The two models of face mask detection and physical distance recognition were combined. Four videos of road maintenance projects captured in Houston, TX, were given to the model to test the performance of the model on construction workers. Figure 5 shows screenshots of one moment of each case. In case 1, the model detected a worker without a mask with 99% confidence and a worker wearing a mask with 97% confidence. The model also highlighted workers who do not practice physical distancing with a red box indicating a zone with a high risk of infection and a person far from others with a green box suggesting a safe zone. In case 2, the model detected an incorrect mask wearing and a correct mask wearing with 89% and 94% confidence, respectively. The model indicated that the workers are keeping the physical distance. The slight drop in the confidence of the incorrect mask wearing is because of the smaller number of training data for the incorrect face mask wearing case in the dataset. Cases 3 and 4 indicate high confidence in detecting the face masks and high accuracy in physical distance detection. In case 3, the model detected a face mask for the worker on the left side of the image with a relatively lower confidence due to the lower number of training data for a rotating head with this type of mask wearing. However, the output cases indicate reliable confidence in detection of face masks and accuracy of the physical distance detection for the workers in road projects. For the cases that the face is not visible (e.g., Case #4), the model will only consider the social distancing criterion.

Fig. 5
figure 5

The application of the model on four road construction cases

In all four cases, the processing time of the face mask and physical distancing detection took lower than the length of each video. It suggests that the model is able to work in real time that is a handful feature for safety officers to instantly detect any violation.

Conclusion

In this paper, we developed a model to detect face mask wearing and physical distancing among construction workers to assure their safety in the COVID-19 pandemic. We collected a face mask dataset including images of people with mask, without mask, and incorrect mask wearing. To increase the training dataset, 1,000 images with different types of mask wearing were collected and added to the dataset. Then, we applied a combination of different data augmentation methods and increased the size of the dataset to 3300 images in total. A Faster R-CNN Inception ResNet V2 network was chosen among different models that yielded the accuracy of 99.8% for face mask detection. For physical distance detection, the Faster R-CNN Inception V2 was used to detect people and a transformation matrix was used to remove the effect of the camera angle on actual distance.

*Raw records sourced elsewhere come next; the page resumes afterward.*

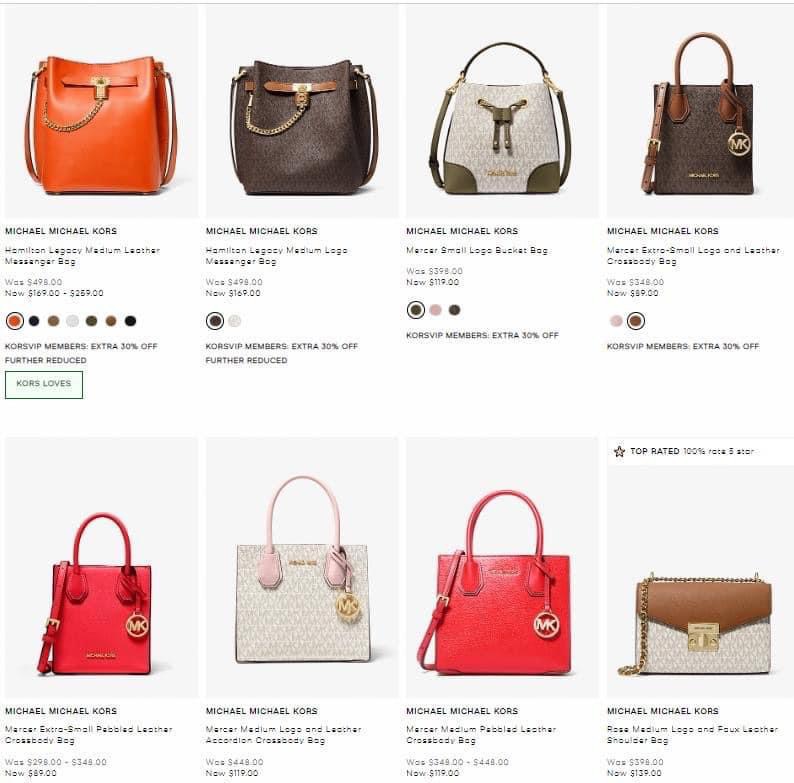Open Mercer Medium Logo Accordion Crossbody link
Image resolution: width=794 pixels, height=783 pixels.
[x=284, y=734]
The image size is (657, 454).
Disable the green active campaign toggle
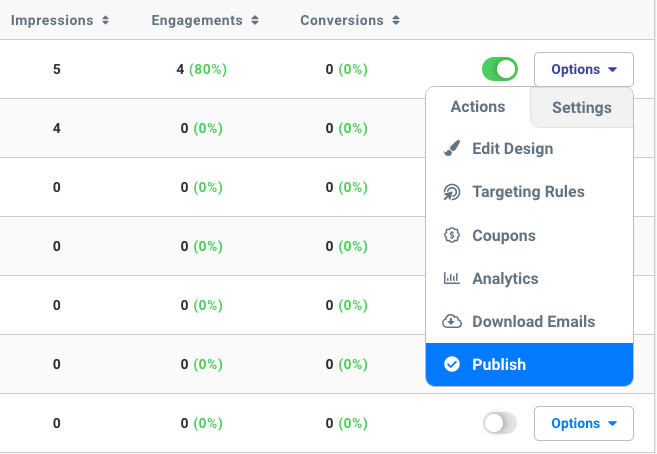[x=500, y=69]
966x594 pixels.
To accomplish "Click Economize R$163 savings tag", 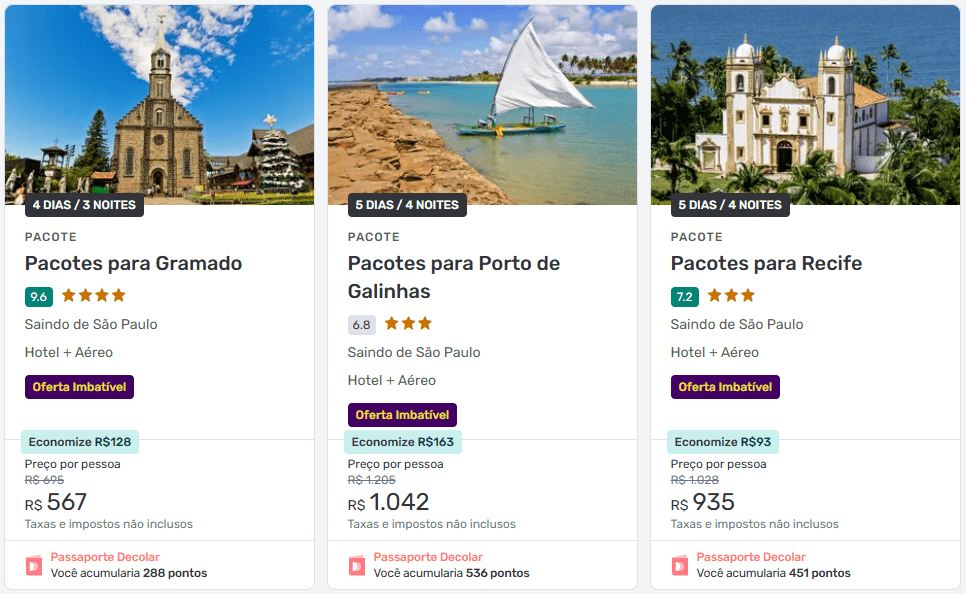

The Euclidian distance converted the pixels of the transformed image to people’s real distance. The model set a threshold of six feet to capture physical distance violation. Transfer learning was used for training models. Four videos of actual road maintenance projects in Houston, TX, were used to evaluate the combined model. The output of the four cases indicated an average of more than 90% accuracy in detecting different types of mask wearing in construction workers. In addition, the model accurately detected workers who were too close and did not practice the physical distancing. Road project owners and contractors can use the model results to monitor workers to avoid infection and enhance workers’ safety. Future studies can employ the model on other construction projects such as building projects. In addition, future studies can try other detection models and tune the hyper-parameters to increase the detection accuracy.